The audit office’s latest remarks on the roadworks in Akamas confirm the concerns raised by environmentalists, the federation of environmental organisations (Opok) and the Cyprus Environmental Movement and said on Thursday.

In a statement, Opok referred to comments relayed recently by audit office spokesman Marios Petrides, which said that at first glance there are serious issues, as the roadworks in the area seem to go against the agreed framework.

“It is with great regret that we observe that our concerns regarding the roadworks within the Akamas national forest park are being verified,” Opok said, adding that the audit office’s comments confirm what they repeatedly warned of.
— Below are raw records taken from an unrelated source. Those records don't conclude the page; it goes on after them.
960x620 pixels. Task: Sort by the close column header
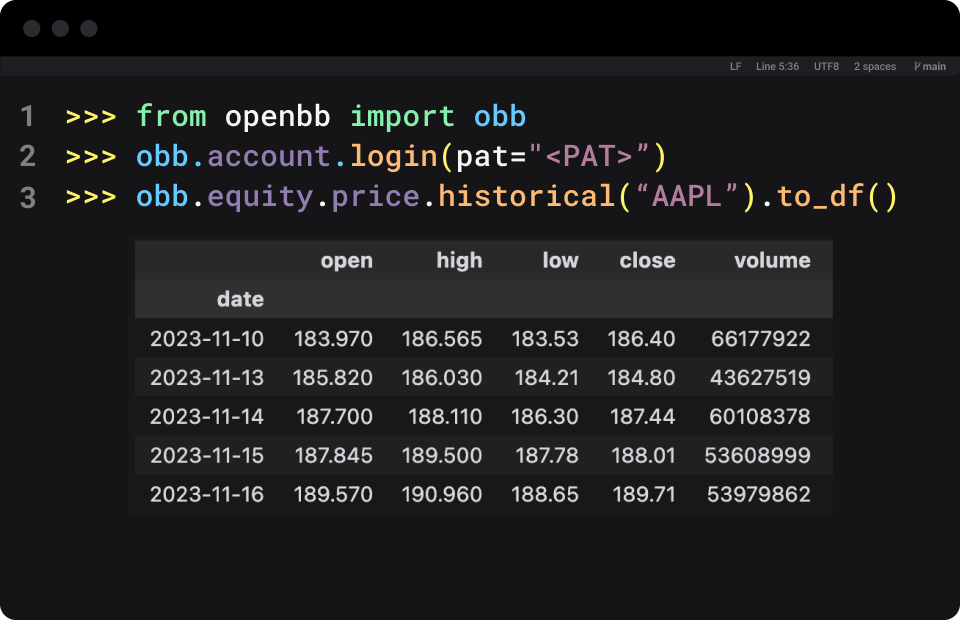(647, 260)

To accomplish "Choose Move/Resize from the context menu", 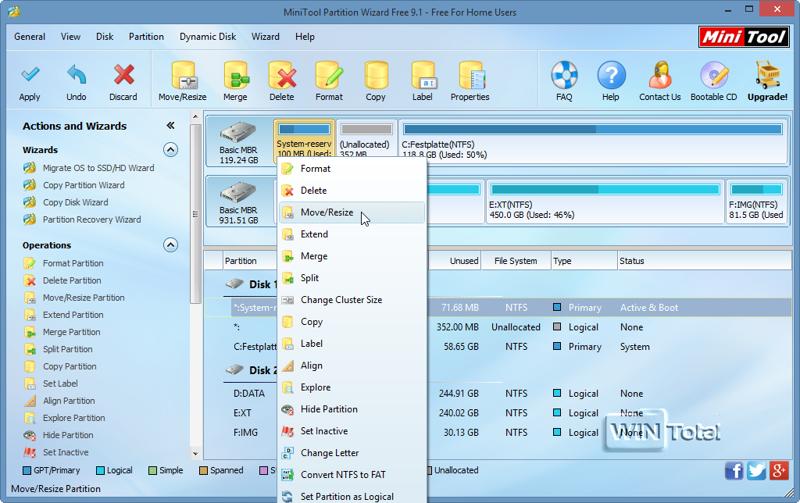I will (326, 212).
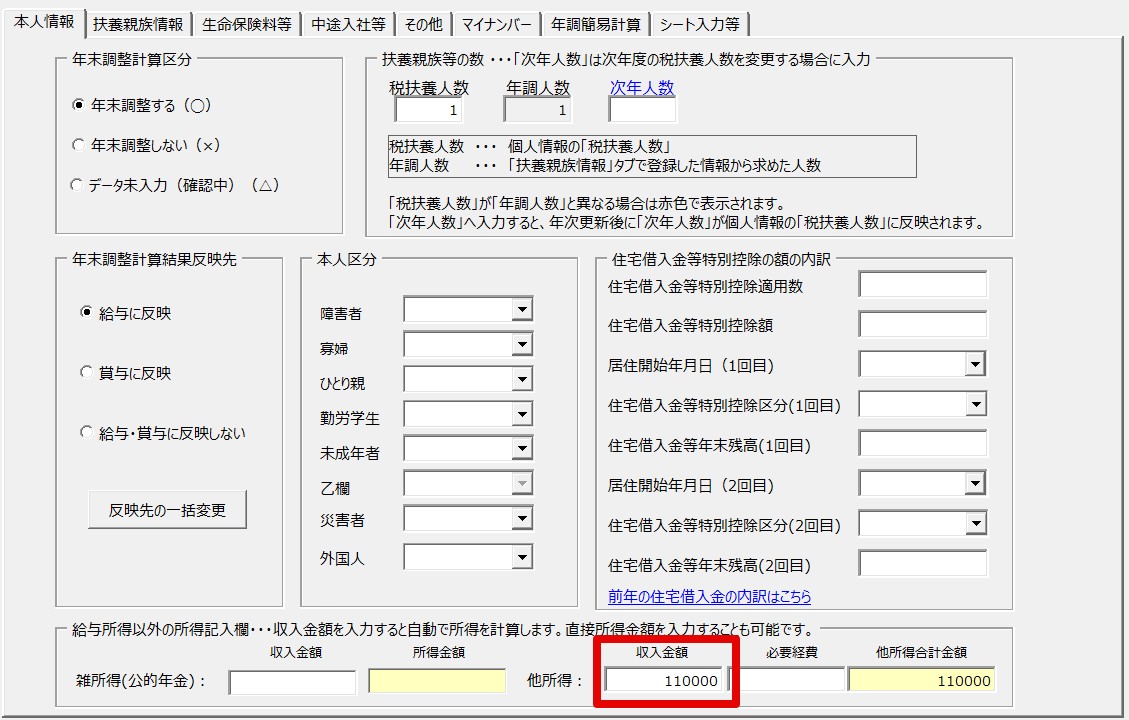Open the 外国人 dropdown list
Image resolution: width=1129 pixels, height=720 pixels.
521,557
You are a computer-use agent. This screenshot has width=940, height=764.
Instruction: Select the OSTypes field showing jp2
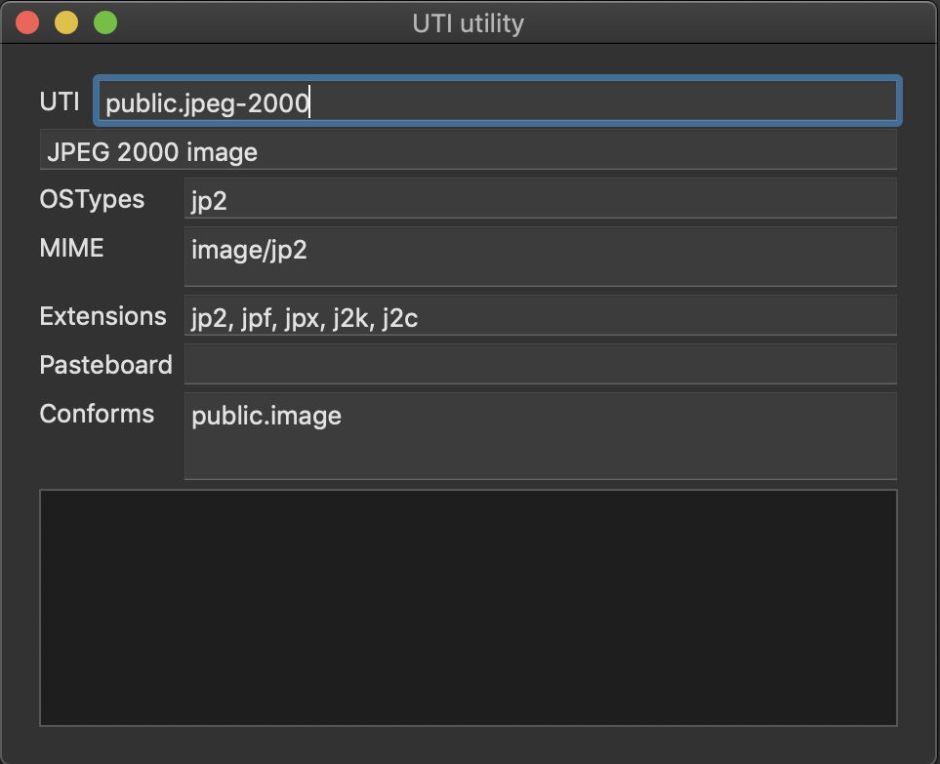click(540, 199)
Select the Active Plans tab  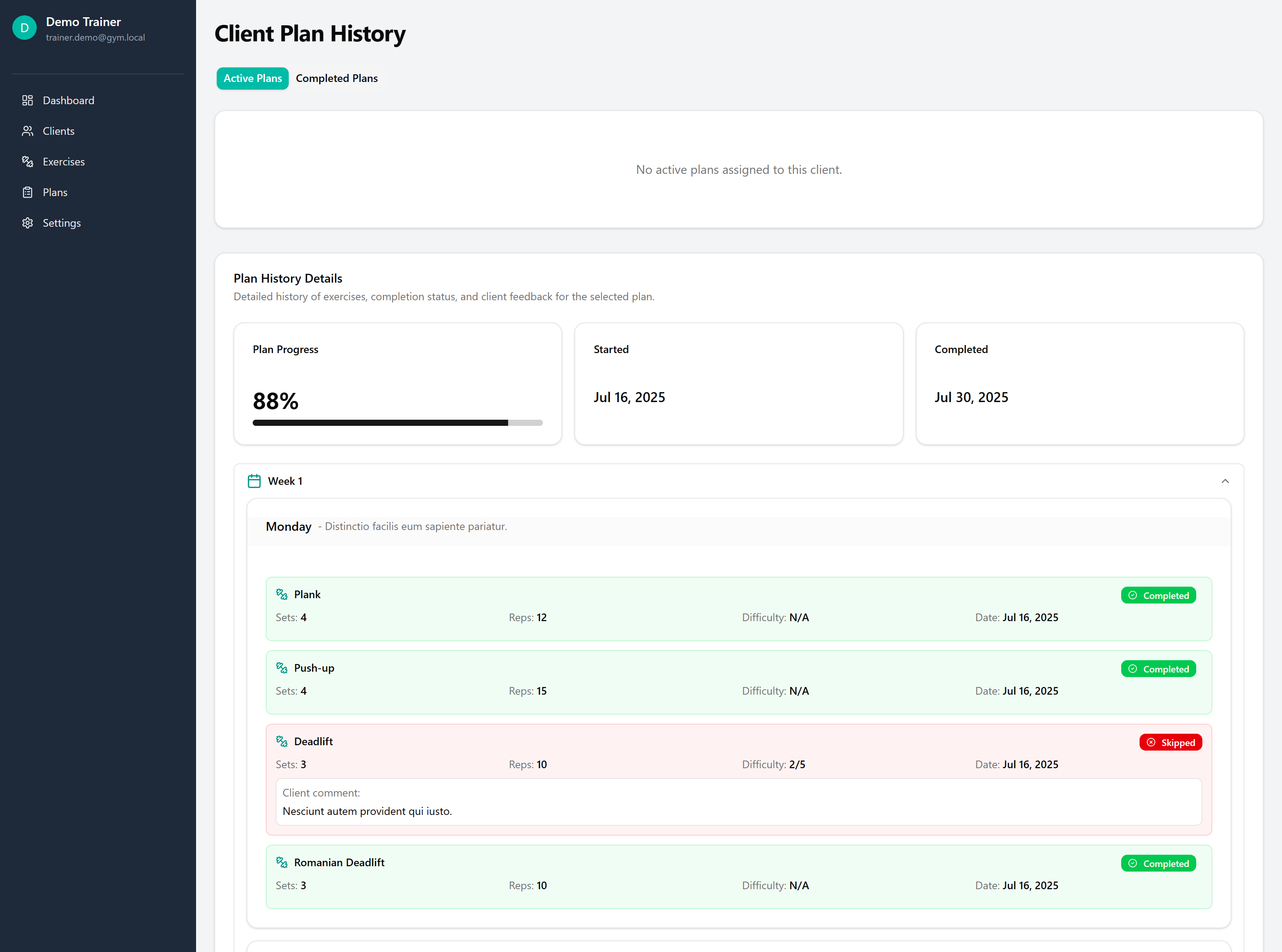tap(252, 79)
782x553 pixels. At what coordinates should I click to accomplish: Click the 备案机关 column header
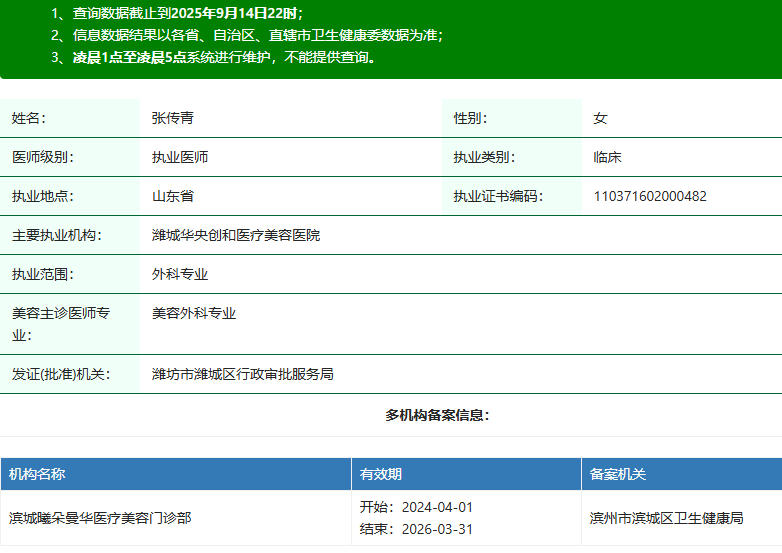pyautogui.click(x=618, y=474)
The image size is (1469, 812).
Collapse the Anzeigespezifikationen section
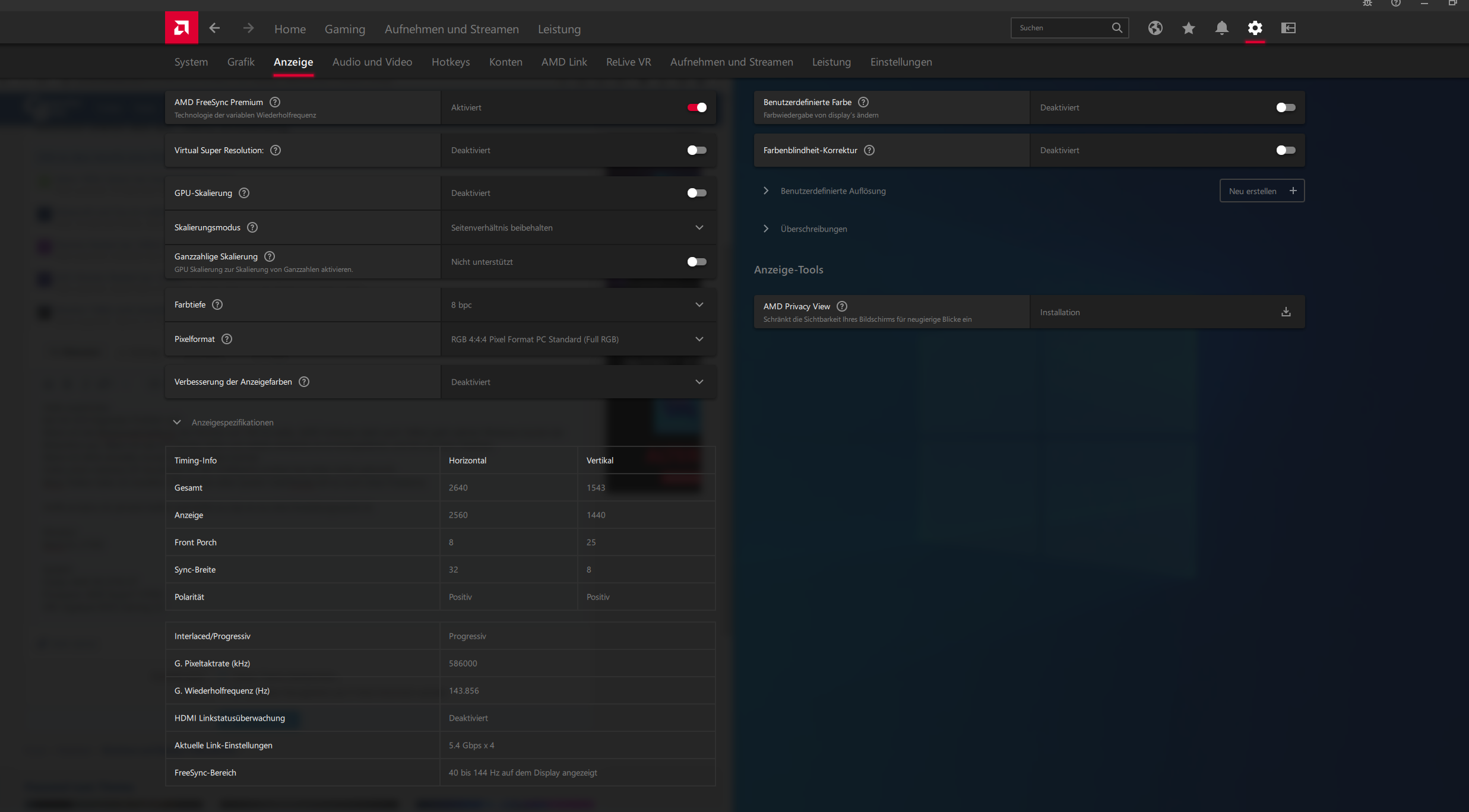click(177, 422)
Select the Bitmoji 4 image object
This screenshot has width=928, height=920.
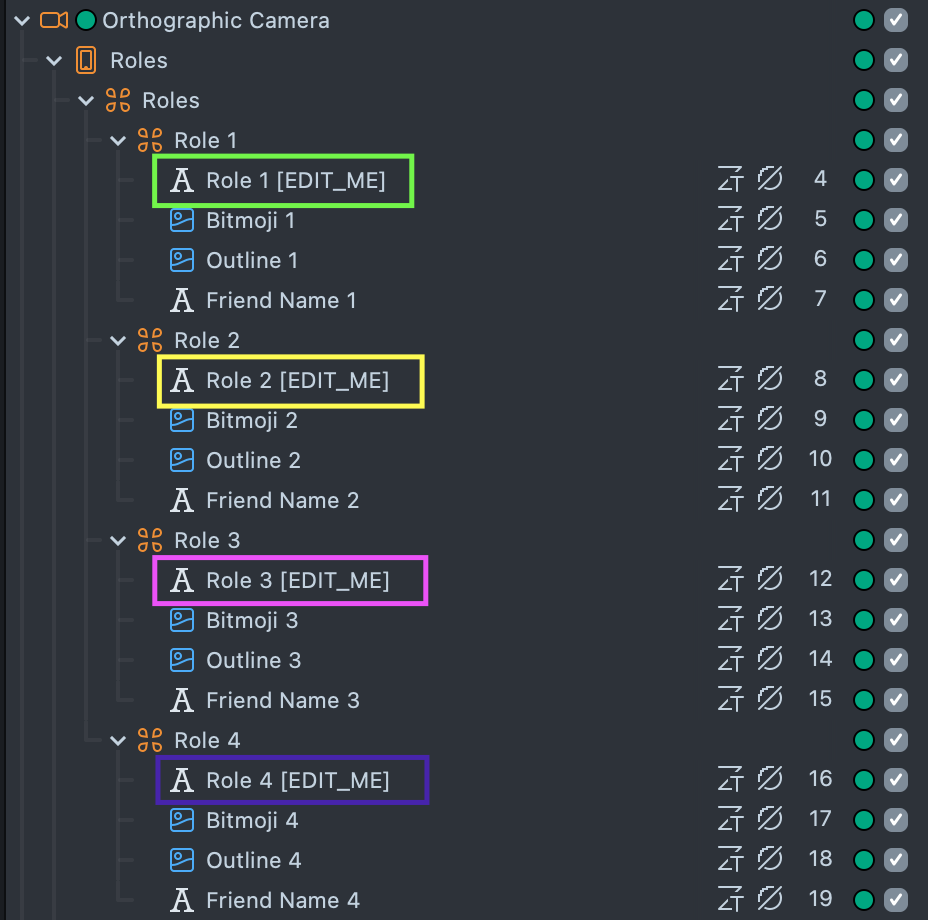point(252,820)
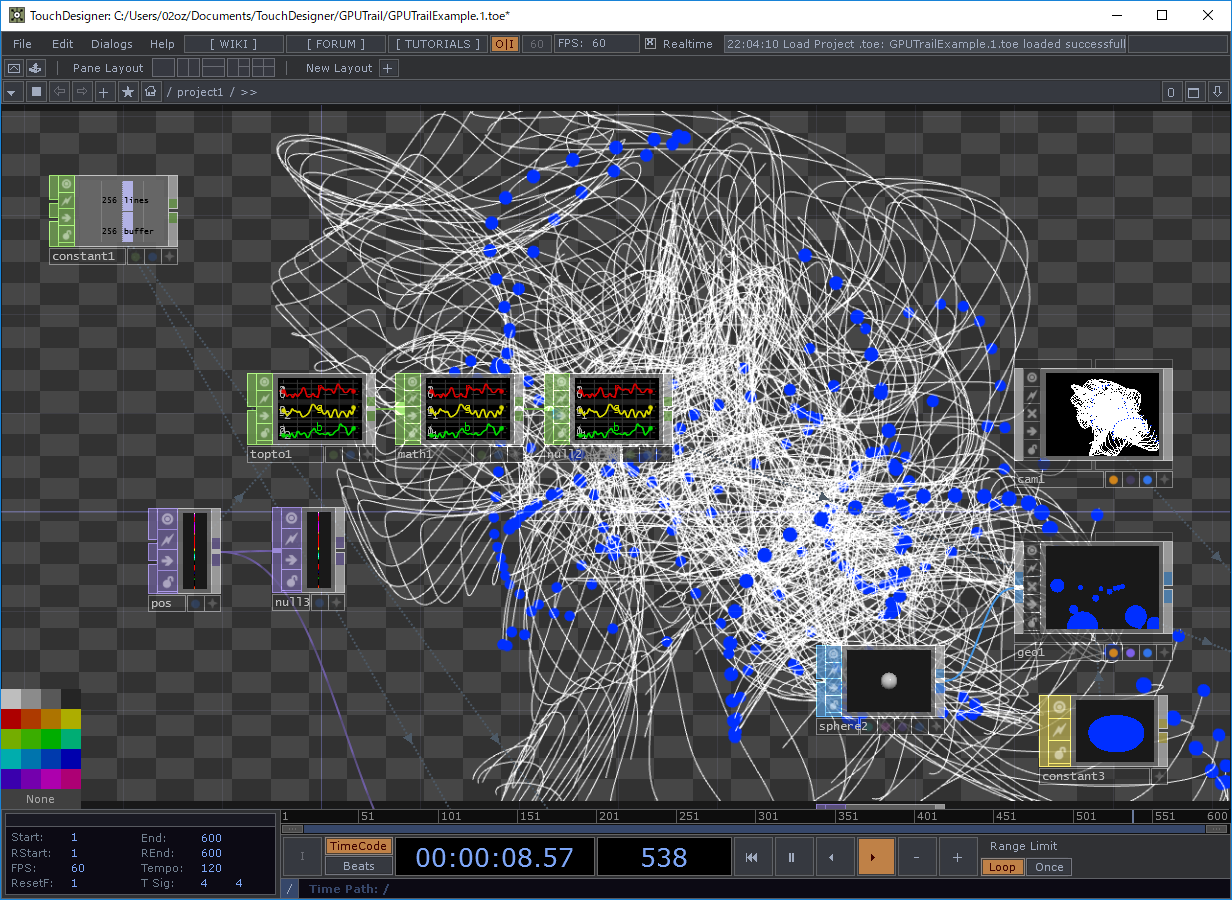Click the plus icon next to New Layout
This screenshot has width=1232, height=900.
point(389,68)
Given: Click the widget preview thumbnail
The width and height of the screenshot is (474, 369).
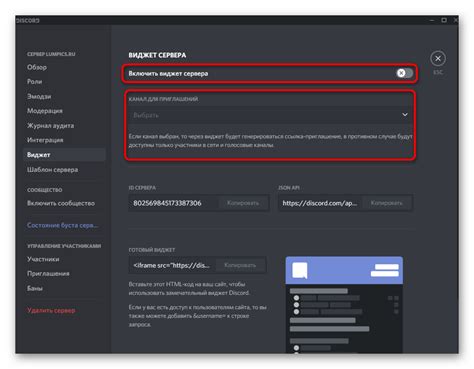Looking at the screenshot, I should (344, 305).
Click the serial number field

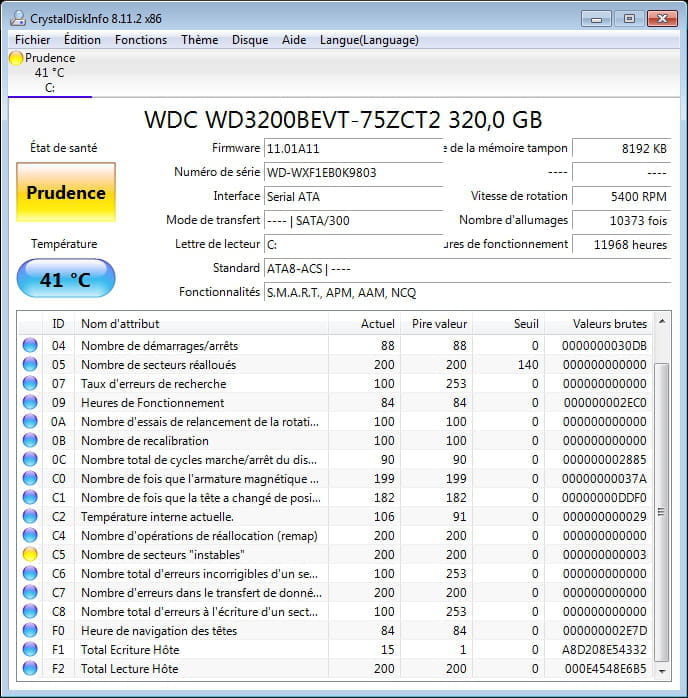(352, 172)
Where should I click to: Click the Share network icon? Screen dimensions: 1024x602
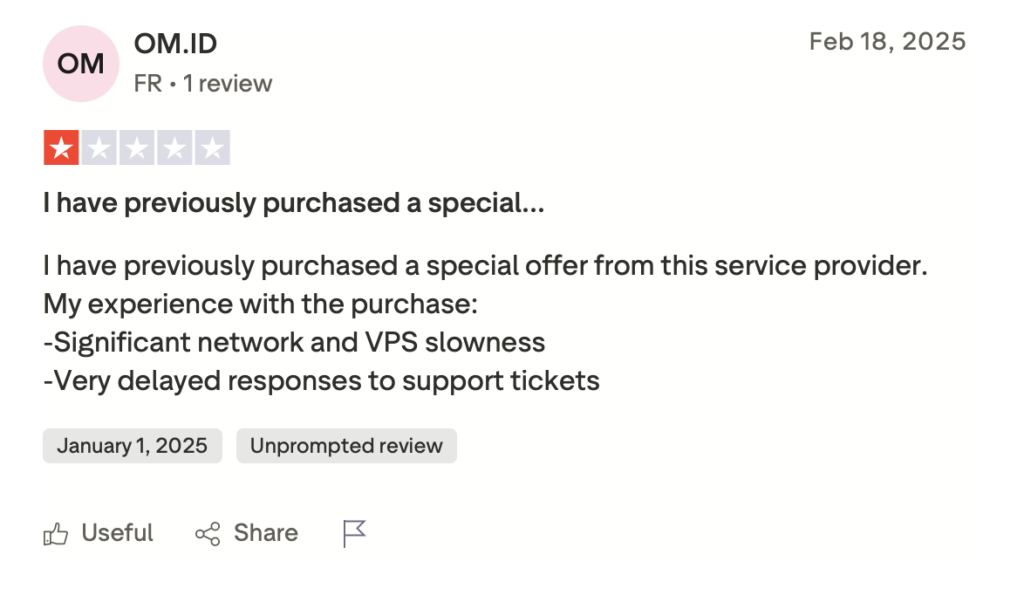[x=208, y=534]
It is now clear that the works, which include expansions in the road network, excavations, the creation of retaining walls and the disposal of rubble in ecologically sensitive areas, “are not consistent with the special conditions of the special ecological assessment and those of the strategic study for the Akamas,” it added.

The organisation said it condemns any violations of the legally binding conditions governing the area, stressing that “with mathematical precision, they will lead to the alteration of its natural wealth and endanger the local environment and the ecosystem of the Akamas Peninsula, causing negative and irreversible effects”.

Meanwhile, in a separate statement, the Cyprus Environmental Movement expressed its disgust “that those in charge have once again proved themselves unable to rise to the circumstances.

“They couldn’t prevent the damage, despite the existence of complaints, at a time when it was obvious some would attempt to get their way with the plans for the road network,” it said.

Similar to Opok’s, the Ngo’s statement pointed out that the issues had been raised by the environment department and then further verified by the statements made by the audit office.

The statement also referred to the response of competent minister Petros Xenophontos, who said that nothing that has been done deviates from the study, instead focusing on the fact the works are delayed.

The Ngo said his response was not reassuring, “since it does not answer the burning questions and the documented complaints about the environmental crime that is being committed in Akamas.

“In the past, we expressed our reservations many times regarding the fragmentation of the planning of the area and the dystopia that will prevail with the three different plans but also with the philosophy of the specific development of the country’s national forest,” the statement concluded.

“Once again, we are being proven right”.

Opok’s statement underlined the “urgent need” for the roadworks to stop, and for the entire local development plan for the Akamas to be redrafted.

The statement also said that following the “unpleasant developments” in the Akamas, and while the violations are recorded and evaluated by the environment department, the agriculture ministry has called environmental organisations to a meeting on Friday to discuss the issue.

Opok said that during the meeting it will call on the state and the competent ministry to intervene, to immediately stop any works and to redesign the entire development plan for Akamas, to restore the environmental damage done in the first phase of the project where this is possible as well as the attribution of responsibility to the decision-makers.

“The Akamas Peninsula is one of the last important environmental and cultural legacies of our country, the statement concluded, calling on the government “to place special importance and attention to ensure, at all costs, the preservation of Akamas for future generations”.